Tag und Nacht schuftete Phillip, um seine Harley-Davidson WL fertig zu kriegen. In nur fünf Wochen schaffte er den kompletten Aufbau des Flathead-Choppers, das Ergebnis ist bemerkenswert.

Dark Star Kustoms ist eine der angesagtesten Adressen für professionelles Bike Building in Holland. Besitzer Phillip van Geest baut für seine Kunden Tanks, Fender, Rahmen und Motoren. Ein paar Wochen vor der Bigtwin-Show in Rosmalen, Hollands größter Bikeshow, wurde es jedoch ruhig um den tätowierten Oldschooler aus Den Haag, denn er vergrub sich in seiner Werkstatt.

Die Harley-Davidson WL weigerte sich, zu funktionieren

In dem Schuppen hatte sich nämlich schon lange ein riesiger Haufen an antiken Motorrad-Parts angesammelt und neben dran lag ein alter Motor, der sich aber weigerte zu funktionieren. Ein gefundenes Fressen für Phillip, der entschied, ein komplettes Bike auf Basis des alten WL-Flatheads für die Show in Rosmalen zu bauen.

»Die WL-Springergabel habe ich gegen einen Vespa-Roller eingetauscht. Besser so.«

Der Zeitplan sah fünf Wochen Aufbauzeit vor, der Tag wurde zur Nacht und umgekehrt. »Diese kurze Bauzeit ist einfach meine Art zu arbeiten. Es gibt jedoch viele, die damit nicht umgehen können. Sie glauben mir dann nicht, dass man ein Motorrad aus dem Nichts in so kurzer Zeit aufbauen kann. Aber was soll’s, Hauptsache ich komm damit klar, oder?«, meint Phillip.

Harley-Davidson WL – Purer 50er-Jahre-Stil

Phillip hatte eine ganz genaue Vorstellung, wie sein Chopper auszusehen hatte, ein typisches Dark Star Kustoms-Bike eben. Ein klassischer Motor in einem Starrrahmen umgeben nur von den nötigsten Teilen. Purer 50er-Jahre-Stil, auch der unpolierte »Patina«-Look passt dazu.

_Rohdaten_

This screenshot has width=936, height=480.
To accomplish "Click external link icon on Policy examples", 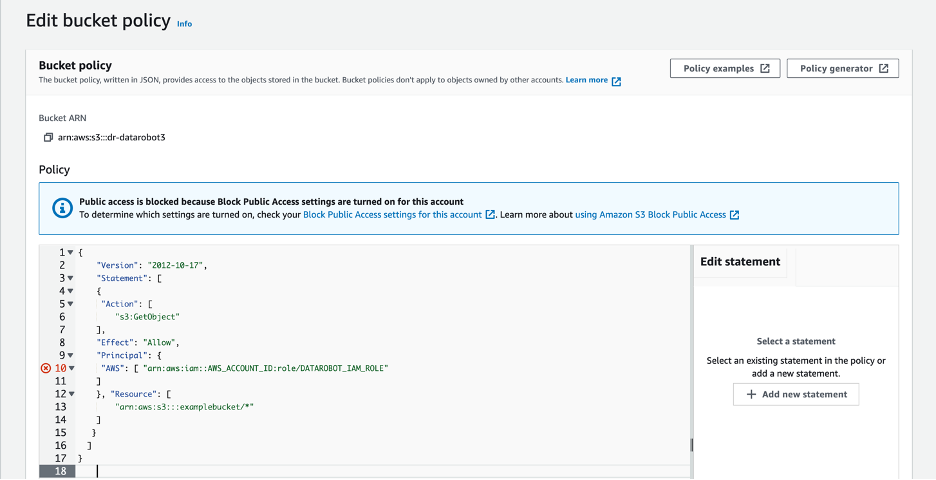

_Aufgaben_
(a) Kopiere aus dem Text über Phillips Harley-Davidson WL wortgetreu den Abschnitt von „Dark Star Kustoms ist“ bis einschließlich „in seiner Werkstatt.“.
(b) Wogegen hat Phillip laut dem Text über seine Harley-Davidson WL die WL-Springergabel eingetauscht?
(c) Bitte führe den Text über Phillips Harley-Davidson WL im Anschluss an seinen letzten Satz weiter.

_Lösungen_
(a)
Dark Star Kustoms ist eine der angesagtesten Adressen für professionelles Bike Building in Holland. Besitzer Phillip van Geest baut für seine Kunden Tanks, Fender, Rahmen und Motoren. Ein paar Wochen vor der Bigtwin-Show in Rosmalen, Hollands größter Bikeshow, wurde es jedoch ruhig um den tätowierten Oldschooler aus Den Haag, denn er vergrub sich in seiner Werkstatt.

(b) Gegen einen Vespa-Roller.

(c)
Vor dem Linkert-Vergaser schützt ein filterloser Bird Deflector vor grobem Unrat im Ansaugtrakt

»Das Ziel war es ein wirklich schmales Motorrad zu bauen, das für den hektischen Verkehr in Den Haag geeignet ist. Wir starteten mit dem 42er 750-Flathead-Motor mit Magnetzündung. Ihn hatte ich im Tausch für einen BMW-Motor bekommen. Das Problem war nur, dass der Flathead sich später als ein einziges Stück Schrott entpuppte. Also rief ich meinen Freund Willem an und wir machten uns dran, das Ding zu überholen. Jetzt läuft der Motor spitze und sieht gleichzeitig auch noch fett aus.«

Der Flathead entpuppte sich später als ein einziges Stück Schrott

Der 750er Flathead-Motor ist nun mit einem ehemaligen Viergang-Shovelhead-Getriebe verbunden. Der Primär läuft mit einer BSA-Kette. »Ich benutze eine englische Kette, weil sie saugend auf das Harley-Zahnrad passt.« Der Ansaugstutzen des Vergasers musste verändert werden, damit Phillip den größeren M-74b-Linkert montieren konnte. Das Luftfilter-Cover ist ein so genannter »Bird Deflector«, ein schon etwas älteres Aftermarket-Modell mit »sensationeller Optik«.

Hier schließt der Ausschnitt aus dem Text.